→ **Task to complete**
Can you rewrite all of the items below, replacing every "GUI agent" with "interface agent" and leaving everything else unchanged?

→ **Task material**
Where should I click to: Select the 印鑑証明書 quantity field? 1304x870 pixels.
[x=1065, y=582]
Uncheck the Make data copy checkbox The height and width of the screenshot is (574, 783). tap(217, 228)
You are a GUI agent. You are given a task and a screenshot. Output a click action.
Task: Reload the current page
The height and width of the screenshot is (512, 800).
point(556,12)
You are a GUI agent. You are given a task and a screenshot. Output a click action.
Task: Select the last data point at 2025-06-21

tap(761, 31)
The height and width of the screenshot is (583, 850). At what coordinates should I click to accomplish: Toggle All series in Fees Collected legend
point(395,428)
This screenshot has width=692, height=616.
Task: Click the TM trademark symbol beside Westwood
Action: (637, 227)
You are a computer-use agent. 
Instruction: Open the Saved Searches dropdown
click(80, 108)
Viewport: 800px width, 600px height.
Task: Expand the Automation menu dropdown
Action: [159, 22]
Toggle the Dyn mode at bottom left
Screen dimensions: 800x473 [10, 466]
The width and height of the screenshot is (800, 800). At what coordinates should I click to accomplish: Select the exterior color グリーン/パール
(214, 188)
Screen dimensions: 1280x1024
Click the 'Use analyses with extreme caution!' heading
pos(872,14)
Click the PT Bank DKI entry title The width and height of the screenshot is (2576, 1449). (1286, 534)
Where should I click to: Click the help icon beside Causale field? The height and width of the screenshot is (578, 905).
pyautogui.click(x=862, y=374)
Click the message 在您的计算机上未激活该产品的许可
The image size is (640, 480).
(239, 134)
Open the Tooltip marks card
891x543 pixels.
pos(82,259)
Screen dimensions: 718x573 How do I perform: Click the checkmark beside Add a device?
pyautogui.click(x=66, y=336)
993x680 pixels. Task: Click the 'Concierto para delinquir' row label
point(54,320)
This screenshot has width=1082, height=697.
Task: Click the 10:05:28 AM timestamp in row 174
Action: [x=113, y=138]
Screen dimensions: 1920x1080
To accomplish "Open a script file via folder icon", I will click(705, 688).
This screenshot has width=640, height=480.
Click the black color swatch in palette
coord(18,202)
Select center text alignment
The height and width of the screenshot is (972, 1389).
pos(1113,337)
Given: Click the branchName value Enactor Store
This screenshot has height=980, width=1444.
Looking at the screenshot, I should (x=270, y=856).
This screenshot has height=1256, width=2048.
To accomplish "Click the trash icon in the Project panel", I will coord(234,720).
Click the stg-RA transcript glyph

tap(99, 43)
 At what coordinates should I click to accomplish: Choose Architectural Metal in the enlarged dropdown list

→ **Answer to this exercise**
Where should I click to: Select the 印鑑証明書 quantity field? 1304x870 pixels.
[x=1065, y=582]
Uncheck the Make data copy checkbox The height and width of the screenshot is (574, 783). tap(217, 228)
You are a interface agent. You are given a task and a screenshot. Output a click action.
Task: Reload the current page
The height and width of the screenshot is (512, 800).
point(556,12)
You are a interface agent. You are given a task and a screenshot. Output a click action.
Task: Select the last data point at 2025-06-21

tap(761, 31)
The height and width of the screenshot is (583, 850). At what coordinates should I click to accomplish: Toggle All series in Fees Collected legend
point(395,428)
This screenshot has width=692, height=616.
Task: Click the TM trademark symbol beside Westwood
Action: (637, 227)
You are a computer-use agent. 
Instruction: Open the Saved Searches dropdown
click(80, 108)
Viewport: 800px width, 600px height.
Task: Expand the Automation menu dropdown
Action: [159, 22]
Toggle the Dyn mode at bottom left
Screen dimensions: 800x473 [10, 466]
The width and height of the screenshot is (800, 800). At what coordinates should I click to accomplish: Select the exterior color グリーン/パール
(214, 188)
Screen dimensions: 1280x1024
Click the 'Use analyses with extreme caution!' heading
pos(872,14)
Click the PT Bank DKI entry title The width and height of the screenshot is (2576, 1449). (1286, 534)
Where should I click to: Click the help icon beside Causale field? The height and width of the screenshot is (578, 905).
pyautogui.click(x=862, y=374)
Click the message 在您的计算机上未激活该产品的许可
The image size is (640, 480).
(239, 134)
Open the Tooltip marks card
891x543 pixels.
pos(82,259)
Screen dimensions: 718x573 How do I perform: Click the checkmark beside Add a device?
pyautogui.click(x=66, y=336)
993x680 pixels. Task: Click the 'Concierto para delinquir' row label
point(54,320)
This screenshot has width=1082, height=697.
Task: Click the 10:05:28 AM timestamp in row 174
Action: [x=113, y=138]
Screen dimensions: 1920x1080
To accomplish "Open a script file via folder icon", I will click(705, 688).
This screenshot has width=640, height=480.
Click the black color swatch in palette
coord(18,202)
Select center text alignment
The height and width of the screenshot is (972, 1389).
pos(1113,337)
Given: Click the branchName value Enactor Store
This screenshot has height=980, width=1444.
Looking at the screenshot, I should (x=270, y=856).
This screenshot has height=1256, width=2048.
To accomplish "Click the trash icon in the Project panel", I will coord(234,720).
Click the stg-RA transcript glyph

tap(99, 43)
 At what coordinates should I click to accomplish: Choose Architectural Metal in the enlarged dropdown list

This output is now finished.